Al cuore della riforma c’è una nuova procedura veloce per la gestione delle domande di protezione internazionale. Quando un richiedente proviene da un Paese considerato sicuro – o comunque con una percentuale molto bassa di riconoscimento dell’asilo – la sua domanda dovrà essere valutata in tempi rapidissimi, entro tre mesi. Durante questo periodo la persona sarà ospitata in strutture dedicate e, in caso di rifiuto, scatterà il rimpatrio rapido. L’intento è snellire il sistema, ridurre i tempi di attesa e impedire che le persone rimangano per anni in una sorta di limbo burocratico.
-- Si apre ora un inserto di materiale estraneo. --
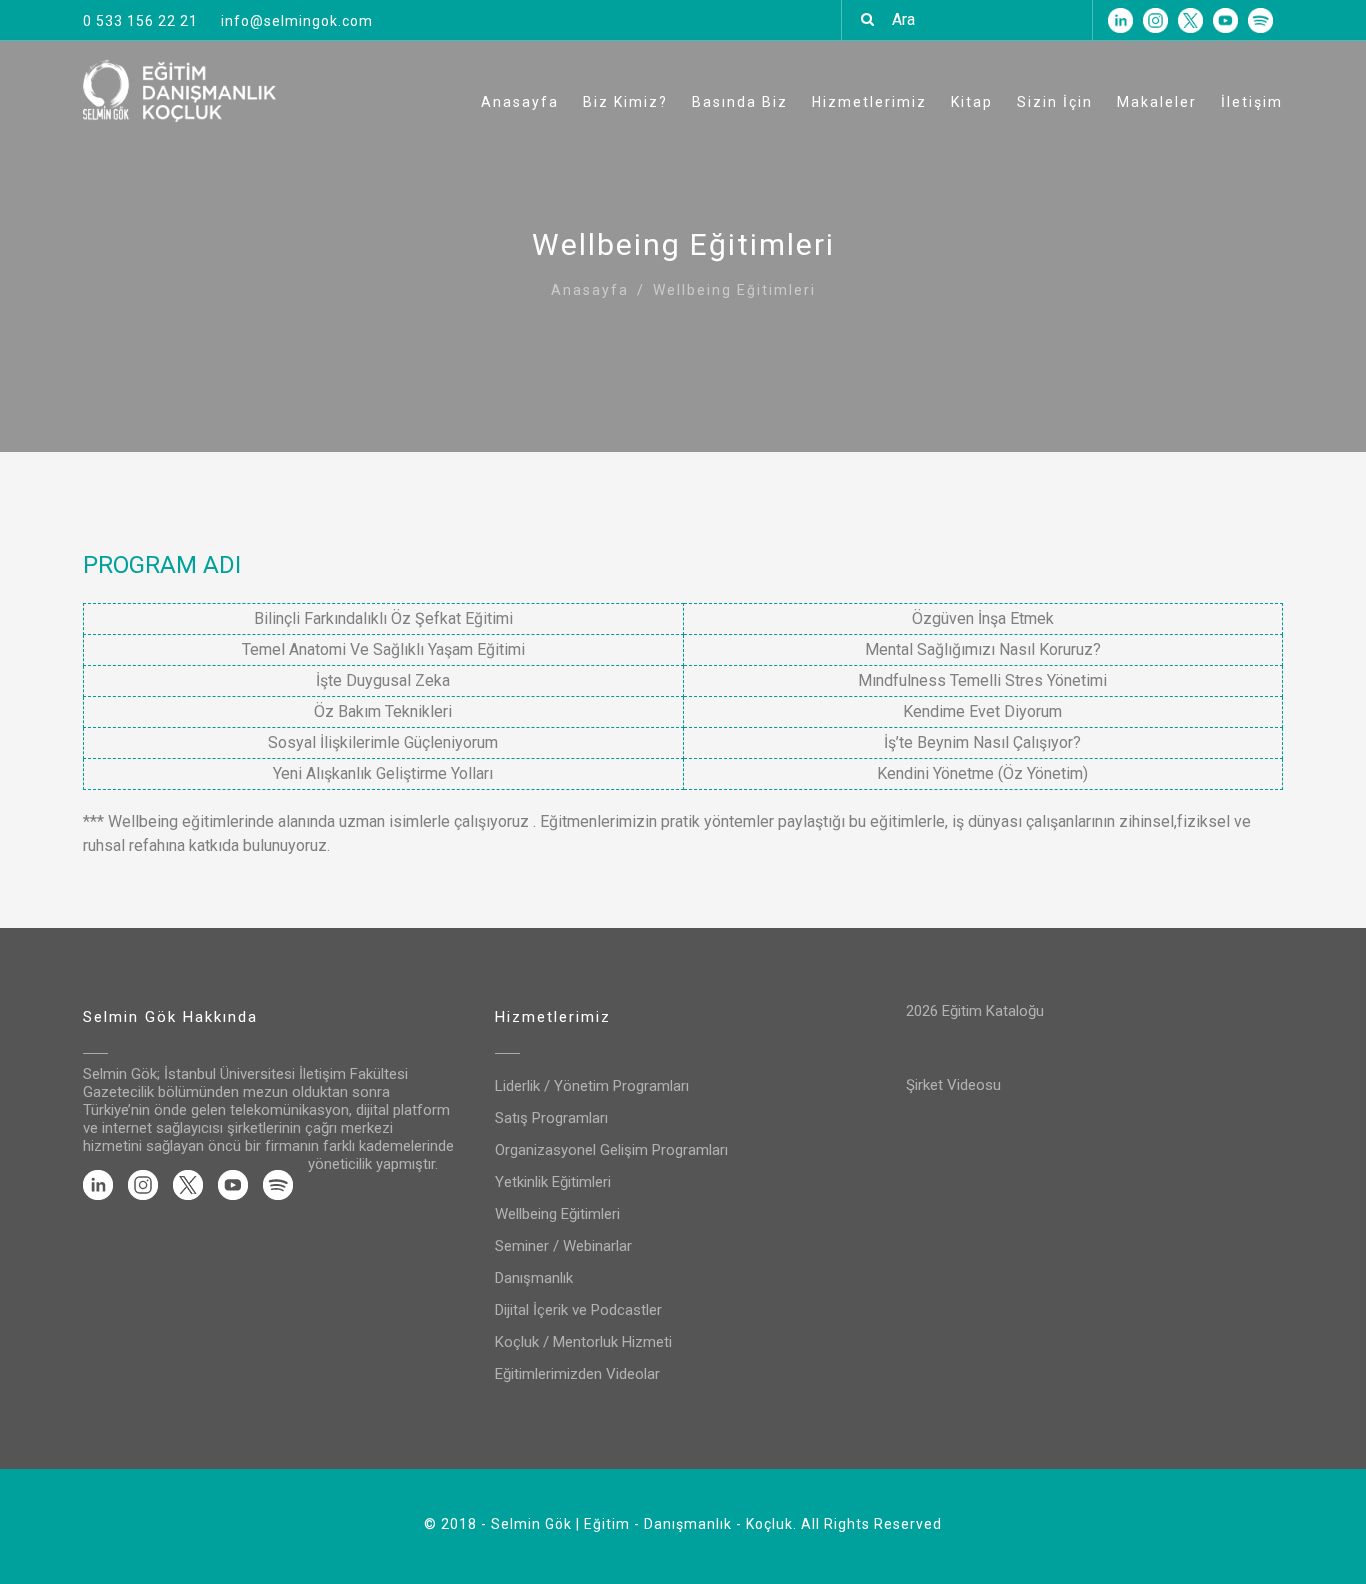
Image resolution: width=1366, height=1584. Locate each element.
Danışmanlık (534, 1278)
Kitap (972, 102)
Una seconda colonna portante del Patto riguarda il rapporto tra responsabilità e solidarietà. Gli Stati di primo ingresso – in particolare Italia, Spagna, Cipro e Grecia – dovranno continuare a registrare i nuovi arrivi e a gestire la prima fase delle richieste di asilo. In cambio, gli altri Paesi membri avranno l’obbligo di contribuire tramite ricollocamenti o contributi finanziari. La Commissione ha già riconosciuto che questi quattro Paesi, data la pressione migratoria attuale, potranno beneficiare del meccanismo di solidarietà nel 2026. Ma c’è un punto cruciale: se Bruxelles accerterà che non hanno rispettato pienamente le regole sulla registrazione, gli altri Stati potranno rifiutare il proprio supporto. Tutto ruota, dunque, sulla fiducia reciproca, elemento da ricostruire dopo anni di tensioni fra le capitali europee.
Capitolo a parte riguarda i rimpatri, considerati indispensabili per l’equilibrio generale del sistema. Pur non facendo formalmente parte del Patto, la Commissione ha proposto nuove regole nel marzo scorso, oggi ancora in fase negoziale. Tra le misure previste figurano il riconoscimento reciproco delle decisioni di rimpatrio, la definizione di norme chiare sul rimpatrio forzato, incentivi per il rimpatrio volontario e, soprattutto, la possibilità di creare centri di rimpatrio in Paesi terzi. Si tratta di un passaggio molto delicato, che riprende e formalizza l’idea già sperimentata dall’Italia con il protocollo con l’Albania.
L’ultimo tassello della riforma riguarda la definizione dei Paesi sicuri. La domanda è semplice solo in apparenza: quando un Paese può essere considerato realmente sicuro per rimandare indietro una persona? La Commissione ha presentato una proposta lo scorso maggio, ora oggetto di trattativa con Parlamento e Consiglio. Se approvata, introdurrà una novità significativa: non sarà più necessario un legame diretto tra il richiedente asilo e il Paese terzo sicuro. Sarà sufficiente il transito attraverso quel Paese per considerare valida la sua designazione come “sicuro” e per negare la protezione. Una modifica che potrebbe ridurre il numero di richieste accettate ma che, allo stesso tempo, solleva questioni delicate sul piano dei diritti.
Nel complesso, il nuovo Patto ambisce a creare un sistema più rapido, prevedibile e condiviso. Ma la sua efficacia dipenderà dalla capacità degli Stati membri di collaborare realmente e di applicare in modo coerente regole che, sulla carta, ridisegnano profondamente il futuro della politica migratoria europea.